Sharp analyzed various “methods of noncooperation”—political, economic, and social—that stop short of more aggressive disruptions. They include boycotts and strikes (such as the widely observed general strike in Minneapolis last Friday); refusal to participate in administration-supported organizations and events; “quasi-legal evasions and delays” and “reluctant and slow compliance” with government edicts; and finally, nonviolent civil disobedience. Anti-ICE actions that try to thwart the brutal and indiscriminate enforcement of immigration laws can become a form of civil disobedience....

Nonviolent struggle carries serious risks. It can lead to social ostracism, legal harassment, state intimidation, prison, injury, and, as we’ve seen in Minneapolis, death. One sign of the authoritarian depth to which the U.S. has sunk under Trump is that none of these risks is hard to imagine. Examples accumulate every day. A movement of resistance against an illegitimate regime has a chance of succeeding only if it remains strictly nonviolent and avoids the familiar trap of sectarianism. It has to be democratic, patriotic, and animated by a sense of basic decency that can attract ordinary people—your TV-watching mother, your apathetic teen, your child’s teacher, the retiree next door, the local grocer.


Such self-organized resistance is one critical piece. But there is another: Citizen action to force leaders and electeds who claim to believe in the core values of decency to step up in coordinated action.

This crisis demands more that individual statements from those in positions of public trust. It demands coordinated action from the "top" too.

There are many ways. Imagine Mayors and Governors of the the free cities and states appearing together in solidarity and opposition to the lawlessness of this regime.
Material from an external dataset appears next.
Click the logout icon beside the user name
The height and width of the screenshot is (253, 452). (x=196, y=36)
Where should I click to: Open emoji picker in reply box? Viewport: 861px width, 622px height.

At a minimum, we must work to disabuse those who are committed to the insane notion that limiting themselves to proposals that focus on "kitchen table issues" are sufficient to meet this moment.

But we must be ambitious in demanding much more.

Imagine coordinated action across Democratic state legislatures to simultaneously pass resolutions of condemnation that list the usurpations and violations being committed. We need spectacles of solidarity. Imagine the Governors of the free states all signing those resolutions on July 4. Imagine the impact when the news and social media are swamped by the unprecedented scale of opposition from courageous leaders.

Perhaps making such visions a reality is impossible, but one thing is for sure. The sort of coordinated acts of opposition we need from decent electeds and leaders will certainly never happen unless we get in their faces and demand it of them.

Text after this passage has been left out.